PROBLEM REQUIREMENTS:
From the first line to the last, give the records again exactly.
DATASET RECORDS START
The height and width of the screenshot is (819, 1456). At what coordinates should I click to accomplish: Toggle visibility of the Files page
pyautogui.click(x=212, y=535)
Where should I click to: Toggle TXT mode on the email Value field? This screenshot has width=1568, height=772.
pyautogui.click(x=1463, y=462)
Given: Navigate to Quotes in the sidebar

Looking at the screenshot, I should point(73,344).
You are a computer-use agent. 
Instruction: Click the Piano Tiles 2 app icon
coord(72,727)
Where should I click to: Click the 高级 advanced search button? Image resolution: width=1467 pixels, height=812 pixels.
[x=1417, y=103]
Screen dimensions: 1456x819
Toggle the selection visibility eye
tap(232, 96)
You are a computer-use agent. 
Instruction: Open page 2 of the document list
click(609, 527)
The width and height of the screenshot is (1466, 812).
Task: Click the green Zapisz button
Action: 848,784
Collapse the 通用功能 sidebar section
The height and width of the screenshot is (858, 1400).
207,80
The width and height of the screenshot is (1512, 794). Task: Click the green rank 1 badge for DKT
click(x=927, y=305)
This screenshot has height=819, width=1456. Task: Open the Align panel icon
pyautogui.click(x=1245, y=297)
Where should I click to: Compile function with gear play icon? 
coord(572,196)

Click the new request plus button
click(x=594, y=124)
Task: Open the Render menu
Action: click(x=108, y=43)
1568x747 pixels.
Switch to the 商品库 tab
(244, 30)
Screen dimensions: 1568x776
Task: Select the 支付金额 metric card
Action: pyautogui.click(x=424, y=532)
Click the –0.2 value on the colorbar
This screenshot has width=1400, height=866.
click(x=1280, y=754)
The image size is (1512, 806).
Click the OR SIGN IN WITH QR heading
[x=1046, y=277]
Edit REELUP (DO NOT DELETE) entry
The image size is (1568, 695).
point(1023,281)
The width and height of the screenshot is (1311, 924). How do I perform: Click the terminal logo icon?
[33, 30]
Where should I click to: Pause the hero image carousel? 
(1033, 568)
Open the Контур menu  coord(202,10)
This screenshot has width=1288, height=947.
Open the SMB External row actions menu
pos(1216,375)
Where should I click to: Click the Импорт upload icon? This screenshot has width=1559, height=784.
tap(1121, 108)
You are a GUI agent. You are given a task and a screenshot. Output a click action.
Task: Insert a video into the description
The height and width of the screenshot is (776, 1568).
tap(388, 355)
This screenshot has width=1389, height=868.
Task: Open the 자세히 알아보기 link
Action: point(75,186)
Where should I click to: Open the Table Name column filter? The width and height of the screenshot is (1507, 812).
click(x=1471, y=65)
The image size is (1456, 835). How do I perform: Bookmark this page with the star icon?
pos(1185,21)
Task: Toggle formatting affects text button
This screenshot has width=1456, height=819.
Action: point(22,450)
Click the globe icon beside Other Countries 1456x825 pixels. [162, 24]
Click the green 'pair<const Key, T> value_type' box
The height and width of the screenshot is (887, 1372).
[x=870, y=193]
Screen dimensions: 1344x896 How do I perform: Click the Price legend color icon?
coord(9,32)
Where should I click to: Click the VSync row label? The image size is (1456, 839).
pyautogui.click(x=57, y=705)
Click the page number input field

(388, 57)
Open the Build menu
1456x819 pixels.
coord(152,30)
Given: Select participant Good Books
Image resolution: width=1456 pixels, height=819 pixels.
DATASET RECORDS END
ANSWER SPACE:
The height and width of the screenshot is (819, 1456). At what coordinates should I click to accomplish: Toggle visibility of the Files page
pyautogui.click(x=212, y=535)
Where should I click to: Toggle TXT mode on the email Value field? This screenshot has width=1568, height=772.
pyautogui.click(x=1463, y=462)
Given: Navigate to Quotes in the sidebar

Looking at the screenshot, I should point(73,344).
You are a computer-use agent. 
Instruction: Click the Piano Tiles 2 app icon
coord(72,727)
Where should I click to: Click the 高级 advanced search button? Image resolution: width=1467 pixels, height=812 pixels.
[x=1417, y=103]
Screen dimensions: 1456x819
Toggle the selection visibility eye
tap(232, 96)
You are a computer-use agent. 
Instruction: Open page 2 of the document list
click(609, 527)
The width and height of the screenshot is (1466, 812).
Task: Click the green Zapisz button
Action: 848,784
Collapse the 通用功能 sidebar section
The height and width of the screenshot is (858, 1400).
207,80
The width and height of the screenshot is (1512, 794). Task: Click the green rank 1 badge for DKT
click(x=927, y=305)
This screenshot has height=819, width=1456. Task: Open the Align panel icon
pyautogui.click(x=1245, y=297)
Where should I click to: Compile function with gear play icon? 
coord(572,196)

Click the new request plus button
click(x=594, y=124)
Task: Open the Render menu
Action: click(x=108, y=43)
1568x747 pixels.
Switch to the 商品库 tab
(244, 30)
Screen dimensions: 1568x776
Task: Select the 支付金额 metric card
Action: pyautogui.click(x=424, y=532)
Click the –0.2 value on the colorbar
This screenshot has width=1400, height=866.
click(x=1280, y=754)
The image size is (1512, 806).
Click the OR SIGN IN WITH QR heading
[x=1046, y=277]
Edit REELUP (DO NOT DELETE) entry
The image size is (1568, 695).
point(1023,281)
The width and height of the screenshot is (1311, 924). How do I perform: Click the terminal logo icon?
[33, 30]
Where should I click to: Pause the hero image carousel? 
(1033, 568)
Open the Контур menu  coord(202,10)
This screenshot has width=1288, height=947.
Open the SMB External row actions menu
pos(1216,375)
Where should I click to: Click the Импорт upload icon? This screenshot has width=1559, height=784.
tap(1121, 108)
You are a GUI agent. You are given a task and a screenshot. Output a click action.
Task: Insert a video into the description
The height and width of the screenshot is (776, 1568).
tap(388, 355)
This screenshot has width=1389, height=868.
Task: Open the 자세히 알아보기 link
Action: point(75,186)
Where should I click to: Open the Table Name column filter? The width and height of the screenshot is (1507, 812).
click(x=1471, y=65)
The image size is (1456, 835). How do I perform: Bookmark this page with the star icon?
pos(1185,21)
Task: Toggle formatting affects text button
This screenshot has width=1456, height=819.
Action: point(22,450)
Click the globe icon beside Other Countries 1456x825 pixels. [162, 24]
Click the green 'pair<const Key, T> value_type' box
The height and width of the screenshot is (887, 1372).
[x=870, y=193]
Screen dimensions: 1344x896 How do I perform: Click the Price legend color icon?
coord(9,32)
Where should I click to: Click the VSync row label? The image size is (1456, 839).
pyautogui.click(x=57, y=705)
Click the page number input field

(388, 57)
Open the Build menu
1456x819 pixels.
coord(152,30)
Given: Select participant Good Books
Image resolution: width=1456 pixels, height=819 pixels.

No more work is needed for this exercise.